----- GIVEN INFORMATION

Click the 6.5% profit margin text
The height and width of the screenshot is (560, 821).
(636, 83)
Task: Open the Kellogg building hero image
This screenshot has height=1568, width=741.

----------

■ EXERCISE TASK:
Reproduce every item above line for line, leaving each one unaltered.

■ FULL RESPONSE:
Click the 6.5% profit margin text
The height and width of the screenshot is (560, 821).
(636, 83)
Task: Open the Kellogg building hero image
This screenshot has height=1568, width=741.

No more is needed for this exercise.